Our results illustrated the roles of soil microbial community and physicochemical properties in regulating SOC across different stand ages (Fig. 5). We found that all microbial groups (PLFAs) were positively correlated with SOC (Table 2). While SOC provides food sources for microorganisms, soil microorganisms and their debris are important components of SOC (Guo et al., 2021). The higher root exudates of middle-aged plantations provided more carbon sources for the growth and reproduction of microorganisms and produced more microbial necromass C to SOC. Besides, soil physicochemical properties, especially TN, NO3−-N, and SA, were also found to regulate SOC significantly (Table 2). The interactions between soil C and N have been intensively studied as N could regulate plant photosynthesis, allocation, rhizosphere priming effect, and greenhouse gas emissions (Gärdenäs et al., 2011). For example, Tian et al. (2019) found that high N increased SOC mainly by decreasing CO2 efflux. Organic carbon protected within microaggregates is isolated from microorganisms and hard to be decomposed. As a result, higher SA facilitates the storage of soil SOC. Unexpectedly, soil moisture, which is an important factor in regulating SOC decomposition (Meyer, Welp & Amelung, 2018), was insignificantly related to SOC in our study (Table 2). We measured SWC only one time, and it could not be representative of long-term conditions of soil moisture, which has a lasting impact on SOC decomposition. Higher soil pH was found in the middle-aged plantation than in the young and mature plantation (Table 1). In acidic soils, lower pH suppresses the growth of microorganisms and elevated pH could promote microbial biomass (Silva-Sánchez, Soares & Rousk, 2019). The higher pH and higher microbial biomass of middle-aged forests in this study are consistent. Although soil pH was not significantly related to SOC, pH can indirectly affect SOC through the regulation of microorganisms.
Conclusions
Our study detected the variation in SOC of different stand ages, which has important implications for forest carbon sink function.

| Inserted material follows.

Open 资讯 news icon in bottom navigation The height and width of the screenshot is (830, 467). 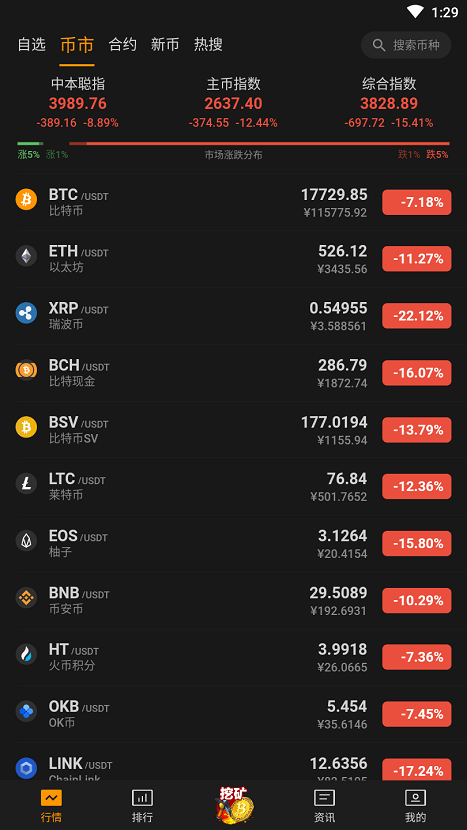(324, 798)
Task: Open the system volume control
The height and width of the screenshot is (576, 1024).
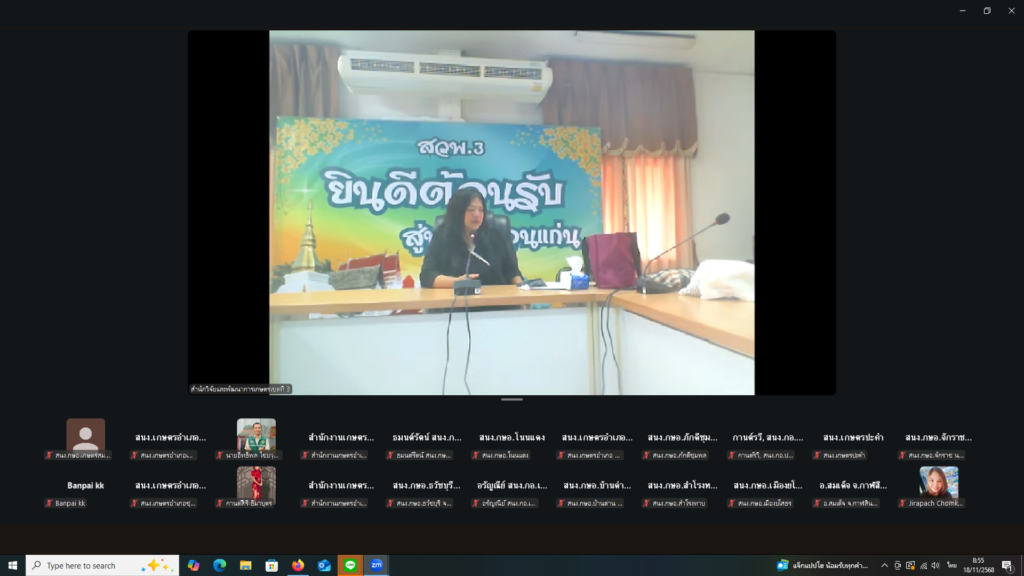Action: click(x=935, y=565)
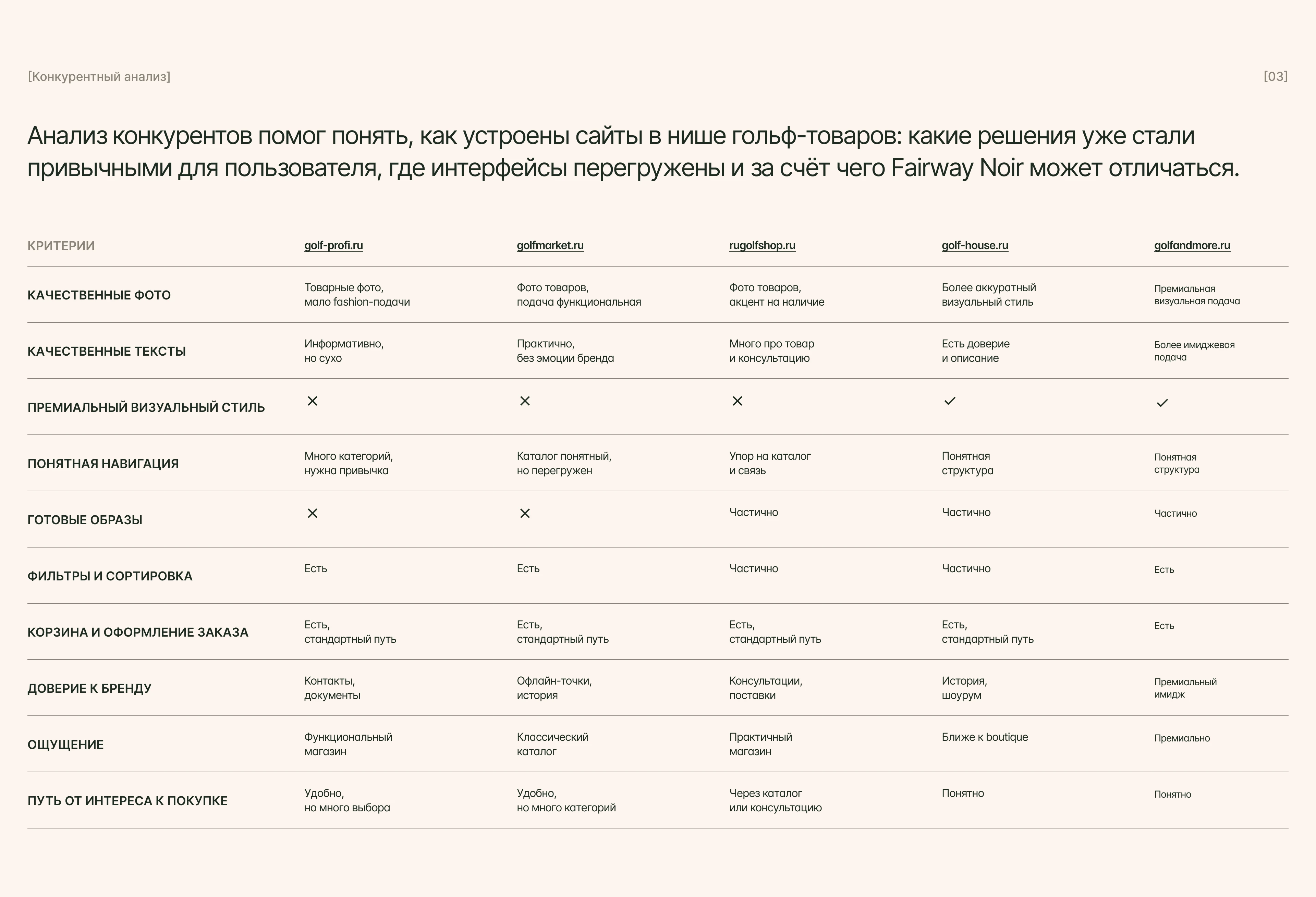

Overall, middle-aged plantations had higher total SOC and organic carbon protected within microaggregates, which indicated that the SOC stability of middle-aged forests was stronger. Moreover, our study clarified that the physicochemical properties and microbial communities are the two main driving factors of SOC. The middle-aged plantation had significantly higher soil total PLFAs and all the functional groups of PLFAs than those of the young and mature plantations, indicating that the middle-aged plantation had better soil structure and nutrient status. In general, these findings jointly highlight the important role of stand age and soil biotic and abiotic factors in shaping the contents of SOC in subtropical Cunninghamia lanceolata plantations. These results will greatly improve our understanding and prediction of soil carbon dynamics in forests with their development.